How dangerous is extreme heat in your neighborhood? This map tells you
Extreme heat is fueling more than 1,500 excess emergency room visits per “heat day” in Los Angeles County, with some neighborhoods facing far more danger than others, according to a new UCLA mapping tool.
The heat map tracks the number and rate of excess emergency room visits on heat days down to the community level and highlights a stark disparity between wealthier, leafier neighborhoods and those that are home to fewer trees, more concrete and higher occurrences of underlying health issues.
The West Adams neighborhood in South Los Angeles, for example, averages excess emergency room visits at a rate four times that of the Westside neighborhood of Rancho Park — about 3.5 per 10,000 people compared with 0.9, according to the map. Heat days are defined by a combination of factors including temperature, humidity and cloud cover.
“We have a lot of information about how California broadly has been affected by heat — we know that heat is increasing and that we’re developing a greater and greater number of heat days as climate change gets worse and worse,” said David Eisenman, co-director of the UCLA Center for Public Health and Disasters. “But the difference really comes down at the neighborhood level.”
California chronically undercounts the death toll from extreme heat, which disproportionately harms the poor, the elderly and others who are vulnerable.

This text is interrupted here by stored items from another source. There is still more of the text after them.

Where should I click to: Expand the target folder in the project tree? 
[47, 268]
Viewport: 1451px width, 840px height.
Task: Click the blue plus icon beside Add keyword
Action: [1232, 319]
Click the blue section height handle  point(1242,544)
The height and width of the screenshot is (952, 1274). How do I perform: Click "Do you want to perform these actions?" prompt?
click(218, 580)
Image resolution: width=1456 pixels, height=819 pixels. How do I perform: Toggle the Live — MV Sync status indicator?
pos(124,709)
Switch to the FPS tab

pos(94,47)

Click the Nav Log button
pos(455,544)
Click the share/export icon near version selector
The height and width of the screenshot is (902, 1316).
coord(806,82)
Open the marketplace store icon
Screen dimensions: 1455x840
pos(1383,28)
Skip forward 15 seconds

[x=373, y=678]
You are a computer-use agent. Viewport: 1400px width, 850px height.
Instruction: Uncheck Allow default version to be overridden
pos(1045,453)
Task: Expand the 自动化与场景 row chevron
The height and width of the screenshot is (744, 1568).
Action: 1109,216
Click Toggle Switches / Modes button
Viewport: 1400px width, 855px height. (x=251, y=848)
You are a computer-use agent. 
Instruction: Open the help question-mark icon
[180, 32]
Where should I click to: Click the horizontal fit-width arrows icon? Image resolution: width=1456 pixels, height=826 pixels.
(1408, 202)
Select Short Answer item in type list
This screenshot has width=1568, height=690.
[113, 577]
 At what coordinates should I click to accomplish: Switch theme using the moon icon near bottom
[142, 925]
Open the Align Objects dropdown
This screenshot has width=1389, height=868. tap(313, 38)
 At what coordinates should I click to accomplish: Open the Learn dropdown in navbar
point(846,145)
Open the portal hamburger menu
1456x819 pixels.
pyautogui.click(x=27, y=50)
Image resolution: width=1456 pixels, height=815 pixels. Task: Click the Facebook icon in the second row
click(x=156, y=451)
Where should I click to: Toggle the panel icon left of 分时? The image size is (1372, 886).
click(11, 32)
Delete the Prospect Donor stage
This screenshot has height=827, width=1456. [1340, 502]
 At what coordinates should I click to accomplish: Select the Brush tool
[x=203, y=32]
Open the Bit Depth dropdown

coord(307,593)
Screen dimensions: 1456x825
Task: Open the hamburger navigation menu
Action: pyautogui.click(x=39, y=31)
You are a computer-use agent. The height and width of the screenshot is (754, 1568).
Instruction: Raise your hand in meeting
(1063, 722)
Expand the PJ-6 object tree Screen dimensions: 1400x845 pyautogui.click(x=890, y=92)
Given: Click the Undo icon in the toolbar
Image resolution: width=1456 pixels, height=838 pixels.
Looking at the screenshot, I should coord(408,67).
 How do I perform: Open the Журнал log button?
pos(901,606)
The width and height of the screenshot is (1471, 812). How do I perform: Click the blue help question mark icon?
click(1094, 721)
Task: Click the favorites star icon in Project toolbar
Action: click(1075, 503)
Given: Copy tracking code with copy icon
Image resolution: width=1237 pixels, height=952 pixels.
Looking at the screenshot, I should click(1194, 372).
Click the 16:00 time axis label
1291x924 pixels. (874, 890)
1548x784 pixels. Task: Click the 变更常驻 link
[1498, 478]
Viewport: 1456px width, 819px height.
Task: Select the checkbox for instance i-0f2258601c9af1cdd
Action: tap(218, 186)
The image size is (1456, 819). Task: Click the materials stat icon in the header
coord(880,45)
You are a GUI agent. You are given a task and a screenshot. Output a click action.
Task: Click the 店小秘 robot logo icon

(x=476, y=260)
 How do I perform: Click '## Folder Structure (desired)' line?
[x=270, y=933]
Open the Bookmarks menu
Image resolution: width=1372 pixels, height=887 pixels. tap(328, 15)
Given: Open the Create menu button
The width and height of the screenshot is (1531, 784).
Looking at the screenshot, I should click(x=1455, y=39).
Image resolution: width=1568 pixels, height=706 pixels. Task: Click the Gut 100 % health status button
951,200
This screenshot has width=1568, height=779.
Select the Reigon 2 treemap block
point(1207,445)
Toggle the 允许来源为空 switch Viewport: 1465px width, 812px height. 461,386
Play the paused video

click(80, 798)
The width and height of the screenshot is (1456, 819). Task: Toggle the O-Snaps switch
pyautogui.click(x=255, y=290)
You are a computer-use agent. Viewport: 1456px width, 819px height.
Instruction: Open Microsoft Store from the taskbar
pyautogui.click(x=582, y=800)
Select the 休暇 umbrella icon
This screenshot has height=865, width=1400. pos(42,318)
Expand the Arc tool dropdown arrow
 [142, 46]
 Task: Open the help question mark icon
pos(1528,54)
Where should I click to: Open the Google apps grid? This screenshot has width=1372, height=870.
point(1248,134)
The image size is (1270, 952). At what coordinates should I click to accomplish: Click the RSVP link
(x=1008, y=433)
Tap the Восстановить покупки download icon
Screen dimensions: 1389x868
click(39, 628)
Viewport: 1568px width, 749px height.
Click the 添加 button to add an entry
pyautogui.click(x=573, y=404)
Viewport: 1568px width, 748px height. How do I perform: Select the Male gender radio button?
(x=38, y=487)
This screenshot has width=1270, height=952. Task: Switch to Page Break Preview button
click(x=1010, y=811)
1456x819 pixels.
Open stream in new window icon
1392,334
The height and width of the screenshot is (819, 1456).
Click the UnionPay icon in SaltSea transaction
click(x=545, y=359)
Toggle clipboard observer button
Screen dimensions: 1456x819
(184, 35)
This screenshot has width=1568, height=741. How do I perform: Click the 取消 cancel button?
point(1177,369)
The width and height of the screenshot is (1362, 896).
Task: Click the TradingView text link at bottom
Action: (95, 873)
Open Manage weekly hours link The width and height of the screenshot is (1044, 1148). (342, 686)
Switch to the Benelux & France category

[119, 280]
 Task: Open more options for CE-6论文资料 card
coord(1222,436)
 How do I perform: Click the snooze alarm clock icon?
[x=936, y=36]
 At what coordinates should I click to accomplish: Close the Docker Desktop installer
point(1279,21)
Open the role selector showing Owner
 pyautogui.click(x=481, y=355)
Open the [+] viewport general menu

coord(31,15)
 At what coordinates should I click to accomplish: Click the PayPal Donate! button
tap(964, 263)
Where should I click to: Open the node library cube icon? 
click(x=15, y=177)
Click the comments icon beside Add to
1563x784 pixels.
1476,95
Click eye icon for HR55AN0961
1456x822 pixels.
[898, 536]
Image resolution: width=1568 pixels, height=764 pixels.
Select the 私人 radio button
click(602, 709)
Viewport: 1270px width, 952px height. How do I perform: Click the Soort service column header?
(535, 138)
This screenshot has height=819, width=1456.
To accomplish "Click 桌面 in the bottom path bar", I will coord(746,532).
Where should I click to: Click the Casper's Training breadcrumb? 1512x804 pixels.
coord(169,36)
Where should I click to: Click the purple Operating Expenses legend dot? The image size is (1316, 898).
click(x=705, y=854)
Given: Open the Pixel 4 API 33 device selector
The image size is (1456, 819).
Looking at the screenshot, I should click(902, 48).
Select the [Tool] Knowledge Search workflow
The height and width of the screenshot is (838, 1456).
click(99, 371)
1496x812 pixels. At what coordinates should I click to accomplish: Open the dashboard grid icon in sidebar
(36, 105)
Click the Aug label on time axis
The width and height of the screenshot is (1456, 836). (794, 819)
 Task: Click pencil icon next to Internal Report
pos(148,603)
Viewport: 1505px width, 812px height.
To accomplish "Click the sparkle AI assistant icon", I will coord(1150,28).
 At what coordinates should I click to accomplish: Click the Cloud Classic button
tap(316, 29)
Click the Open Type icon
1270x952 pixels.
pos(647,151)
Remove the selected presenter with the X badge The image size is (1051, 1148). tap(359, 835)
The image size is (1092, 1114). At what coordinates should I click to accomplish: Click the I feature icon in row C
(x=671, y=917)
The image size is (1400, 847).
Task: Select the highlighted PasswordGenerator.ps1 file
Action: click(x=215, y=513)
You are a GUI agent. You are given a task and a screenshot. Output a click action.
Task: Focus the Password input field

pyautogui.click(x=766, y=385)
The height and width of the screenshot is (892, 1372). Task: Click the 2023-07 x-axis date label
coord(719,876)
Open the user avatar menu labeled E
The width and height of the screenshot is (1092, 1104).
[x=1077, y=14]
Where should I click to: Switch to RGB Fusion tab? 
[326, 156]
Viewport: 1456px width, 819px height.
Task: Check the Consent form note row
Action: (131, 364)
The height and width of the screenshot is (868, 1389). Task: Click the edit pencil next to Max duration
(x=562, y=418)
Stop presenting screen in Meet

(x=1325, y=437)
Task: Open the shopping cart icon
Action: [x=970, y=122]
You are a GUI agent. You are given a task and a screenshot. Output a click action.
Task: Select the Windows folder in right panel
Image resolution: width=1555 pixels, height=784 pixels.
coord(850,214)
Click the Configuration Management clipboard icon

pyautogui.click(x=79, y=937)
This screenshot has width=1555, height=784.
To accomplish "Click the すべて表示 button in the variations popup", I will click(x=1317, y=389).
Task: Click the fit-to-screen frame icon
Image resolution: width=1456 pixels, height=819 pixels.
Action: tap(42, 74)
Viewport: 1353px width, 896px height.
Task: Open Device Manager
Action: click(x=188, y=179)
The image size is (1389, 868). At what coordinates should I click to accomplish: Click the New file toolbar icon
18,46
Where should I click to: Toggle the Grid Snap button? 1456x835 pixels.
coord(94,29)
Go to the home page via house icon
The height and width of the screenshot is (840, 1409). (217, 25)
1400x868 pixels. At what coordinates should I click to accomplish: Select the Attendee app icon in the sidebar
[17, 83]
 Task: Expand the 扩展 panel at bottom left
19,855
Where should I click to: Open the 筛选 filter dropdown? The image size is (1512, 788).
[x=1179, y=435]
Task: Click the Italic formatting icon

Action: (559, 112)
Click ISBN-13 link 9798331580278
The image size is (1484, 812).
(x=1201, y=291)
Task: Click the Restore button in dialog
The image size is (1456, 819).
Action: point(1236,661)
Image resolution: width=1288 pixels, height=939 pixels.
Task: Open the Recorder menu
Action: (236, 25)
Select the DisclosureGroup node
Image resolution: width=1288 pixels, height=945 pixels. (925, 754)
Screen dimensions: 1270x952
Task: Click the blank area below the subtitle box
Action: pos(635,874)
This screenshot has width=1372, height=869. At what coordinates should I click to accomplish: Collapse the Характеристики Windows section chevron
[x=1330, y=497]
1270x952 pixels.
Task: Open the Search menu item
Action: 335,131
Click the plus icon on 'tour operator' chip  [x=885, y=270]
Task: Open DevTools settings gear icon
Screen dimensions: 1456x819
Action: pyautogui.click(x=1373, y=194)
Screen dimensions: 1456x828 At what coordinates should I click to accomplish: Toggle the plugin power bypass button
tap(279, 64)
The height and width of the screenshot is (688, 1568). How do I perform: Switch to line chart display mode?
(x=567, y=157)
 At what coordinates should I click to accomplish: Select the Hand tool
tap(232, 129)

The parts of L.A. County that show higher rates of ER visits during heat days include the South L.A. corridor down to the ports, the San Pedro area, and the northwest Valley, especially San Fernando and Pacoima, said Eisenman, who is also a professor at the UCLA Fielding School of Public Health.
The findings mirror those outlined in the county’s first-ever Climate Vulnerability Assessment, released last fall, which found that social and economic inequality is leaving millions at a disadvantage as the climate crisis worsens.
According to that report, extreme heat will increase in frequency, severity and duration — including a potential tenfold increase in the occurrence of heat waves by mid-century. The largest increases will occur in the Santa Clarita and San Fernando valleys, the report says.
Eisenman said the mapping tool is still in beta testing mode, but the researchers decided to release it this week because California is heading into the hottest and most dangerous time of year. In June last year, a devastating heat wave in the Pacific Northwest was linked to the deaths of at least 1,400 people.
“It’s a silent killer,” Eisenman said, noting that unlike disasters such as tornadoes or hurricanes in which the destruction is visible, “the pictures from before and after a heat wave look exactly the same, so we haven’t really gotten the message out that heat is happening.”
A new county report lays bare how social and economic inequality have left millions of local residents vulnerable as the climate crisis heats up.
More than 12 million Americans were under excessive heat warnings on Monday, according to the National Oceanic and Atmospheric Administration. What’s more, the agency’s most recent seasonal outlook shows a higher likelihood of above-normal temperatures across the western U.S. until at least September.
Eisenman said the findings in L.A. County are in some ways not surprising in that they echo the “decades of redlining” that have led to differences in shade, access to air conditioning and even base-line health levels in some L.A. communities. Redlining was the institutional practice of denying homeownership and financial services to residents based on race.
He also noted that many people who visit the ER on heat days aren’t there specifically for heat-related illness, but because the heat has exacerbated other underlying health issues such as diabetes, kidney dysfunction and heart disease.
Marta Segura, the city of L.A.’s newly appointed “chief heat officer,” said in a statement that the heat risk map will help planners “target resources to the most vulnerable areas exposed to extreme heat and thus prioritize the mitigation and adaptation measures where they are most needed.”
Among her office’s goals are the creation of an early warning system for heat waves, and the development of long-term strategies to reduce heat exposure, such as planting trees and updating building codes, she told The Times last month.
The move would raise awareness of the deadly effects of extreme heat events, which experts say kill more people than any other climate-driven hazard.
The map also shows some surprising variations across the state, with the highest rate of excess daily ER visits from extreme heat in the northwestern counties of Del Norte, Humboldt and Trinity. The California counties with the lowest rate of ER visits are Monterey, Kings and Alpine.
Eisenman said the reasons for this could be myriad, including that the residents and infrastructure in those northern counties may be less prepared for heat days. There may be fewer houses with air conditioning and also higher numbers of outdoor workers in rural areas, he said.
However, the rate of ER visits is only one metric of extreme heat. The counties with the highest number of ER visits during extreme heat days were Los Angeles, San Diego and Alameda, according to the map.
The sheer volume of heat-related ER visits in those counties can also help direct the response, Eisenman said, particularly when it comes to staffing and equipment.
“Our hope is that communities will take this information and call their assemblyman and their city agencies and say: ‘What are we doing about this right now?‘” he said. “Because heat is harming us right now.”